IS ECONOMIC GLOBALIZATION A
NEW PHENOMENON?
Just as there is no single definition of globalization, there is no consensus on its origin,
either. Yet, if we accept that economic globalization is a process that creates an ‘organic
system’ of the world economy, it seems reasonable to look beyond the last 30 years or so.

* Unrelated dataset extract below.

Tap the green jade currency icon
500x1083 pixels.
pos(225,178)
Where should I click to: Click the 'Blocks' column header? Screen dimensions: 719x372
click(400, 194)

The question necessarily arises how far we
should look back. Gills and Thompson (2006:
1) very wittily suggest that globalization processes ‘have been ongoing ever since Homo
sapiens began migrating from the African
continent ultimately to populate the rest of the
world. Minimally, they have been ongoing
since the sixteen-century’s connection of the
Americas to Afro-Eurasia’.
Frank and Gills (1993: 3) also call for a
broader outlook, and located the origin of globalization in the (very) distant past: ‘the existence of the same world system in which we live
stretches back at least 5,000 years’. The best
known example of archaic globalization is the
Silk Road, which connected Asia, Africa and
Europe. Adopting Fernand Braudel’s innovative
concept of ‘long duration’, i.e. a slow-moving,
‘almost imperceptible’ (1973: 22) framework
for historical analysis, world-systems analysts
identify the origins of modernity and globalization with the birth of sixteenth century longdistance trade.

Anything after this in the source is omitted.